# What you have to do
Please reproduce, word for word, the part of the blog post below about the bus trip to Missoula that starts with "Tuesday, November 24, 2009" and goes on through "is an understatement.".

Picture of the Day

Picture of the Day
Cactus near Mesa, AZ

Tuesday, November 24, 2009

Wheels on the Bus Go Round and Round

Saturday, October 10th: Christopher, Bailey and Anna drove me to the bus stop in Monroe, WA for a 12 hour bus ride to Missoula, MT. Waving goodbye to my son and the girls was the first of what would turn out to be many difficult tasks I would do over the next month. The image of Bailey and Anna sitting on the bench at the bus stop waving to me as the bus pulled farther and farther away still brings tears to my eyes. To say that I have missed my kids and my munchkins is an understatement.

A couple of people offered to drive me to Missoula but I wanted to journey to my new adventure just as Shannon had a few months earlier as he rode the Greyhound bus to Watkins & Shepard for his 10 day orientation class. My thoughts were scattered as I contemplated this crazy and seemingly insane course of action. It had only been two weeks since the Lord had prompted me to give my resignation to a company where I had worked for the past ten years, where I enjoyed security, good pay, retirement, awesome health coverage, and good friends. Shannon had been driving for Watkins & Shepard for three months at that point and got home once every six weeks or so. I was living in our Monroe home by myself, lonely for my best friend, and completely burned out at my job. My coping ability was diminishing on a daily basis. I needed a change and the Lord graciously agreed by opening doors, providing resources, and gave me the courage to take the leap that landed me in the seat of that Greyhound headed east on Highway 2.

# Data section
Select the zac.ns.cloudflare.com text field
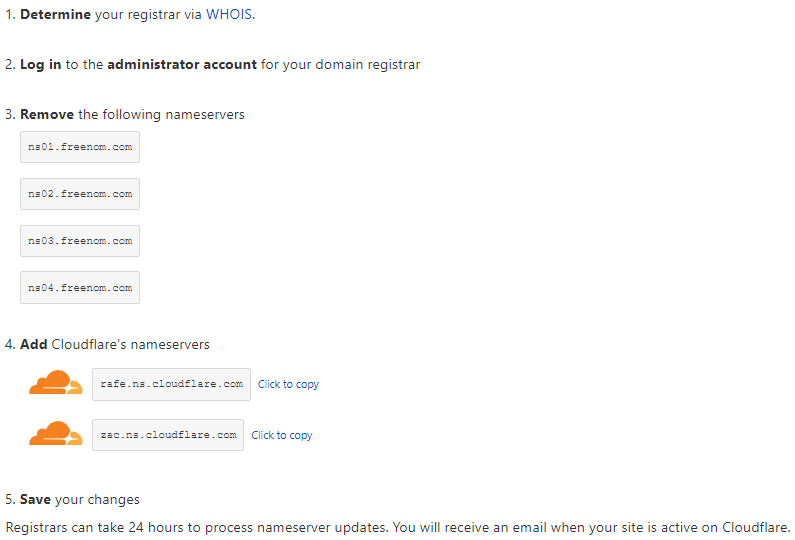 tap(168, 435)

# Expected answer
Tuesday, November 24, 2009

Wheels on the Bus Go Round and Round

Saturday, October 10th: Christopher, Bailey and Anna drove me to the bus stop in Monroe, WA for a 12 hour bus ride to Missoula, MT. Waving goodbye to my son and the girls was the first of what would turn out to be many difficult tasks I would do over the next month. The image of Bailey and Anna sitting on the bench at the bus stop waving to me as the bus pulled farther and farther away still brings tears to my eyes. To say that I have missed my kids and my munchkins is an understatement.